Frequently Asked Questions

Here are some of the most frequently asked questions about Health and Safety. Simply click each question to open or close the answer. If you don't see an answer to your question here, please contact us.

When does the Health And Safety at Work Act 2015 come into force?

The Health and Safety At Work Act 2015 was legislated by the NZ Government on 27th August 2015, coming into force on 4th April 2016. 

Under The Health And Safety at Work Act 2015, who will be responsible for workplace health and safety?

In short – everyone. the new legal concept will be a Person Conducting a Business or Undertaking (PCBU). A PCBU will usually be a business entity, such as a company, rather than an individual.

The business will have the primary duty under the new law to ensure the health and safety of workers and others affected by the work it carries out.
That’s why the business may also need to consult with other businesses where it shares a worksite or are part of a contracting or supply chain, to make sure all workers are safe and healthy.
Workers – must take reasonable care to ensure the health and safety of themselves and others, and to comply with the business’s reasonable instructions and policies.

Other people who come to the workplace, such as visitors or customers, contractors, suppliers, also have some health and safety duties. It’s all about taking responsibility for what you can control.

What are the other key changes?

The Health and Safety at Work Act 2015 (HSWA) shifts the focus from monitoring and recording Health and Safety incidents to proactively identifying and managing risks so everyone is safe and healthy.

This might not necessarily mean major changes to your day-to-day operations, but it’s the business’s duty to think about who may be affected by its business. This includes workers, contractors, customers and visitors.
The business will also need to engage workers in health and safety matters and implement effective participation practices to allow workers to contribute to health and safety on an ongoing basis.

What is health and safety all about?

Properly identifying and controlling risks to people’s health and safety from work activities to prevent people from being harmed, or becoming ill, due to work activities. Health and safety in the workplace concerns all of us, and the impact of poor health and safety on businesses, families and the whole economy is far reaching.

There are moral, business, economic and legal reasons for ensuring health and safety is properly managed, as detailed below:
Moral - Each and every employee / worker have the right to return home from work safe and sound. People matter, and the people best placed to make workplaces safer from harm are the staff and managers who work in them. Leadership from business management  and the active participation and involvement of employees / contractors / suppliers are crucial.

Business - Having good Health and Safety Management Systems can lead to real benefits such as saving money, improving productivity, raising morale and helping create a happier, healthier workforce.

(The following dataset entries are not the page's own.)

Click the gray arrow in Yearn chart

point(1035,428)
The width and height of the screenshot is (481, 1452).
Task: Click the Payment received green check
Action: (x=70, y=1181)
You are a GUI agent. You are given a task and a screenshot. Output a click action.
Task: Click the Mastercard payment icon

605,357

Economic - Accidents result in costs to the company, and not all of these costs are insured. Uninsured costs include lost time, sick pay, extra wages/overtime payments, and investigation costs.

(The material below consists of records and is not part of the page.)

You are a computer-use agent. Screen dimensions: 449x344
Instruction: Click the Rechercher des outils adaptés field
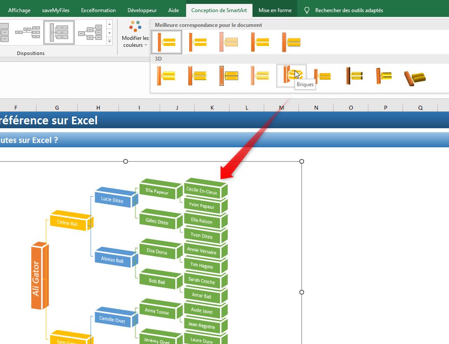click(349, 10)
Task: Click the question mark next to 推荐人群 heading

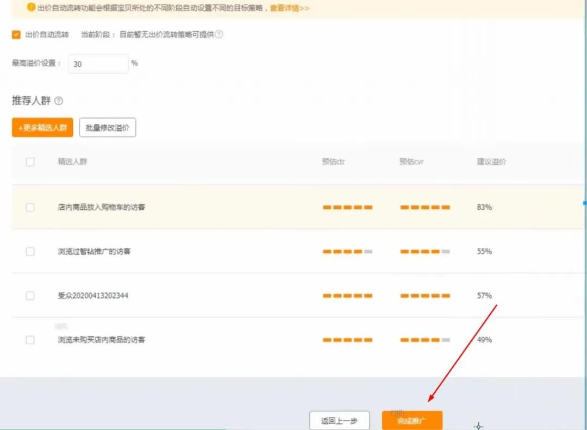Action: coord(59,101)
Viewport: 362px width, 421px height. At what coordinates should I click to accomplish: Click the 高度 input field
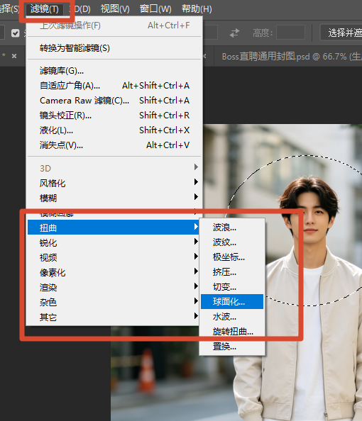point(290,33)
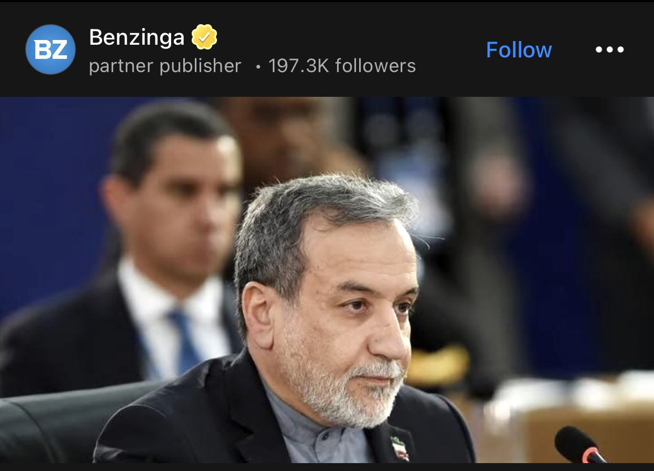Follow the Benzinga publisher
The width and height of the screenshot is (654, 471).
pos(519,50)
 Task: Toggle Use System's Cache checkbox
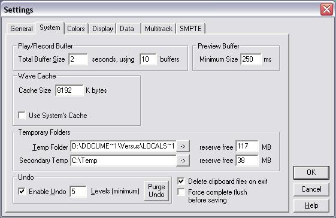pyautogui.click(x=22, y=116)
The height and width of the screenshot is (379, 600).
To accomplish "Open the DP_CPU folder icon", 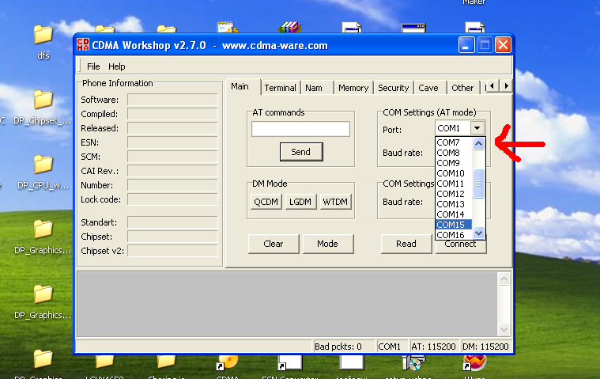I will (43, 165).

Legal - The main responsibility for managing Health and Safety rests with employers, who have the Duty Of Care under Part 2 of the Health and Safety at Work Act 2015.
Do I need to have a Health and Safety System?

Yes, every PCBU (Person Conducting Business or Undertaking) are required by the Health and Safety at Work Act 2015 to have an active Health and Safety Management System that proactively identifies and manages risks so everyone is safe and healthy
What If I do nothing ?

By taking no action of implementing Health and Safety for your business as PCBU, you are leaving your business with your employees and anyone on your business site terribly exposed to receiving penalties and / or fines from Worksafe NZ should an incident occur and dependent upon the level of seriousness.